A decline in winter snowpacks in many mountainous regions of the world may soon lead to a reduction in many nations' water supplies, according to a new study.

Water from snow-dependent drainage basins in the Northern Hemisphere currently serving over two billion people run the risk of being critically imperilled in the coming years as winter snowpacks decline due to a changing climate.

In the Northern hemisphere, the maximum area usually covered by winter snow is about 45.2 million square kilometres (486,528,751 sq. ft.). In the U.S., snow melt from drainage basins in large parts of the west provides the major source of water for about 75 percent of the population. This is also true of drainage basins in southern Europe, the Mideast and central Asia.
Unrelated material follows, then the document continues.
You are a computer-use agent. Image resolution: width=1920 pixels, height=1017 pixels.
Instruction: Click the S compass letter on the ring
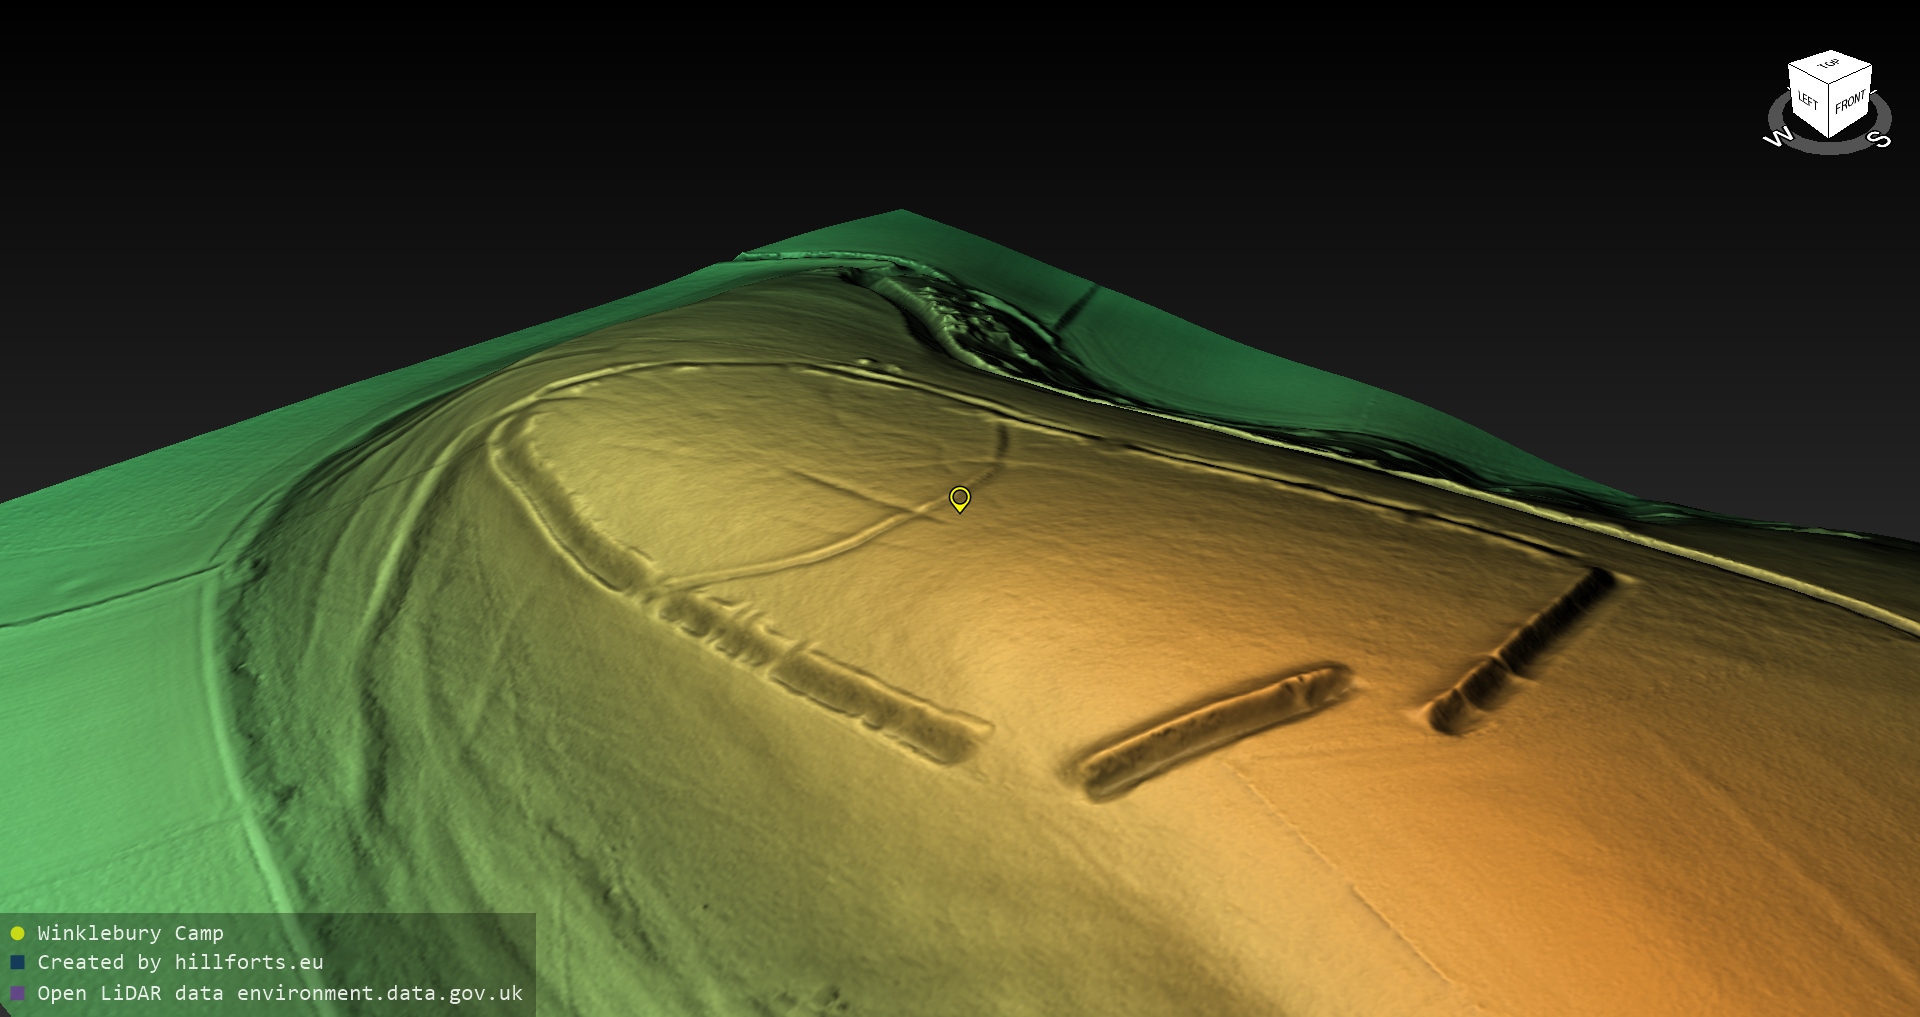coord(1880,140)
As we have seen in the American west and in western Canada, winter snow pack is an important seasonal water source, not only for drinking water, but for farms, cities and ecosystems. Snow falling in the higher elevations of large mountain systems around the world gradually melts and the water runs into the lowlands during the spring and summer seasons.
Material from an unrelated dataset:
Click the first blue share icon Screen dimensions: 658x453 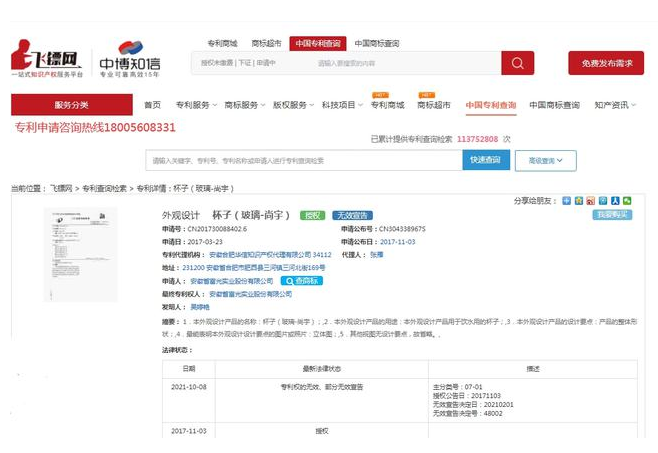[x=566, y=200]
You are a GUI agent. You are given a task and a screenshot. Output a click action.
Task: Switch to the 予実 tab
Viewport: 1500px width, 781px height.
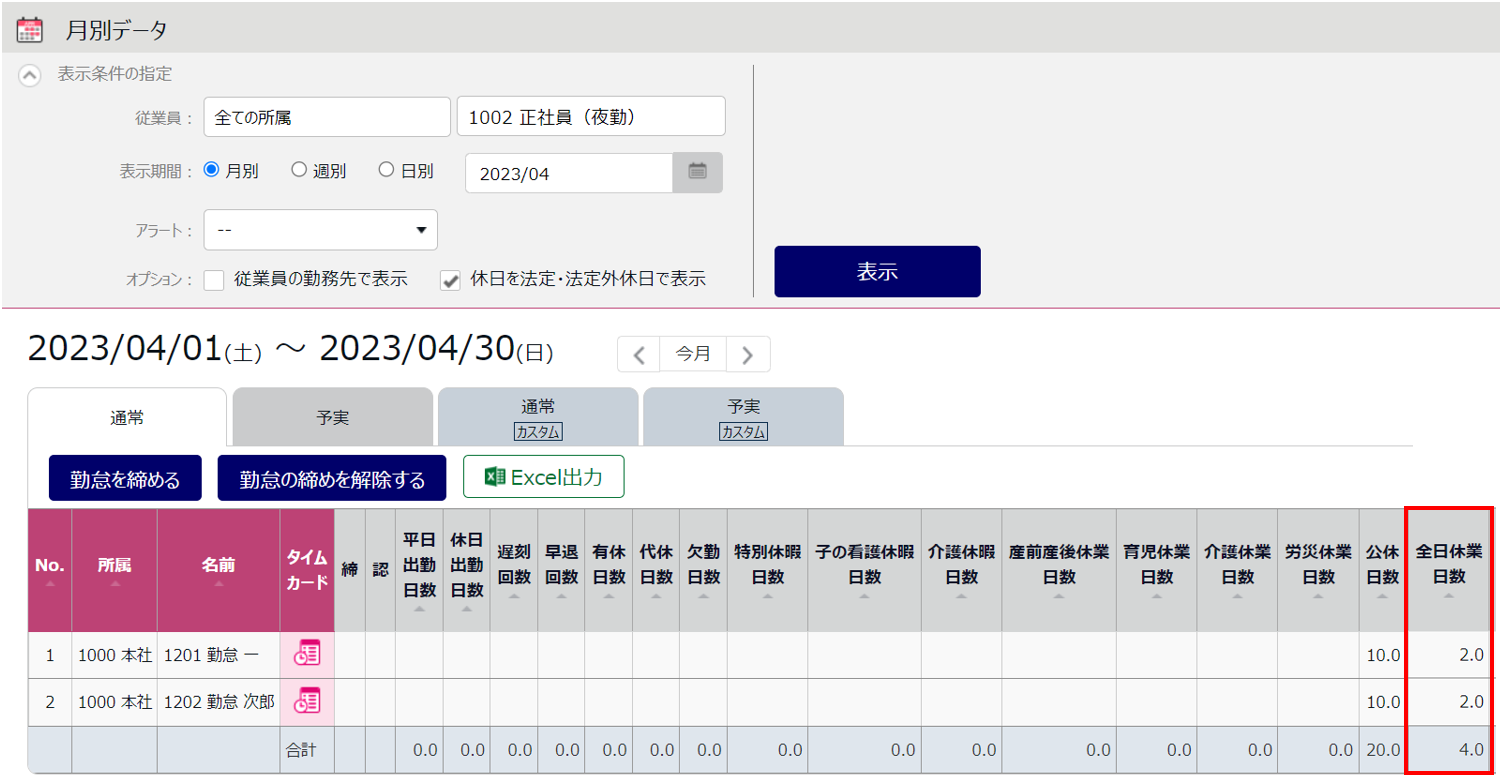332,418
This is when water is most needed by all of humankind, for drinking, storage, agriculture and our fragile ecosystems. But the study suggests that global warming is turning this system on its head, upsetting the balance. Studies are showing that winter precipitation is falling as rain, not snow in many parts of the world, and washing away, while snow that does fall is settling at higher elevations, yet melting earlier.
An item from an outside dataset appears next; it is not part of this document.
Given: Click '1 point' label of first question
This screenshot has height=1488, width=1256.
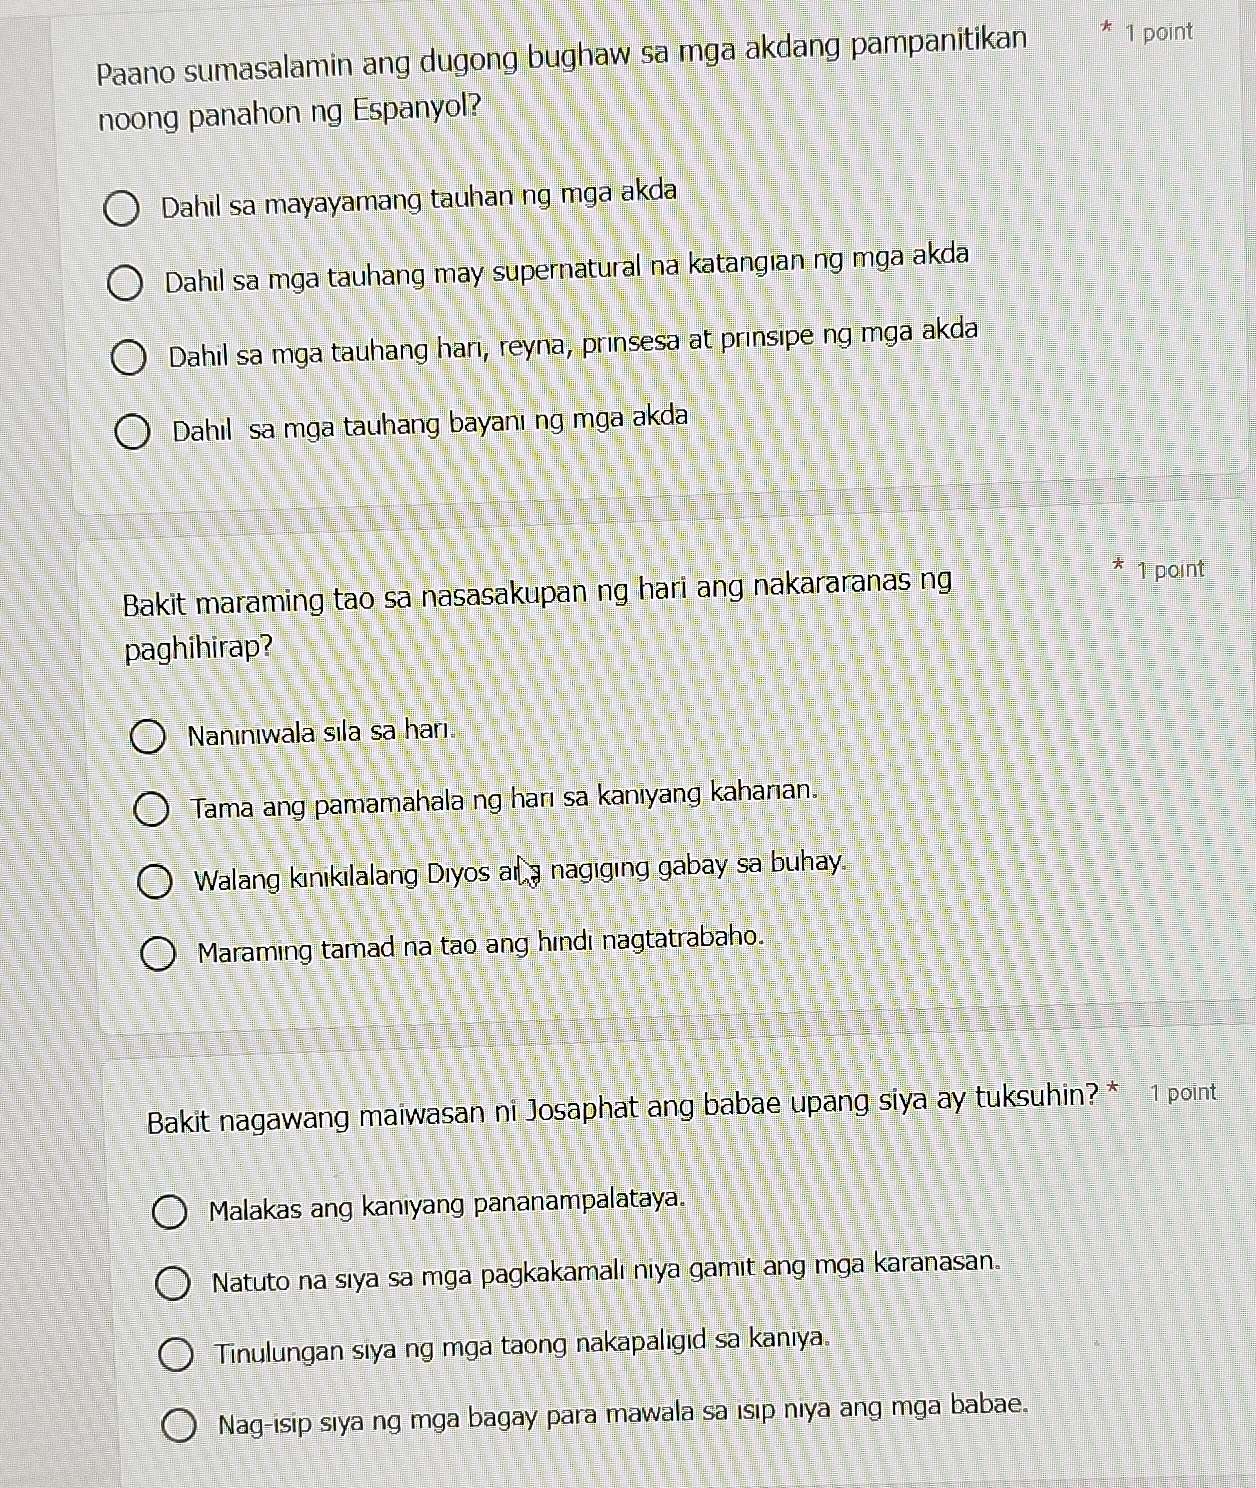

With a warming world, scientists have been studying declining snowpacks in a number of regions across the world, from the disappearing snowfields in the Rocky Mountains from Colorado to northern Montana, as well as in the Himalayas and other areas.

The basins most sensitive to change and having the most at stake for humans are: "The basins of northern and central California, where much of U.S. produce is grown; the basins of the Colorado and Rio Grande rivers, which serve much of the American West and northern Mexico; the Atlas basin of Morocco; the Ebro-Duero basin, which feeds water to Portugal and much of Spain and southern France; and a series of basins covering eastern Italy, the southern Balkans, several Caucasus nations, and northern Turkey."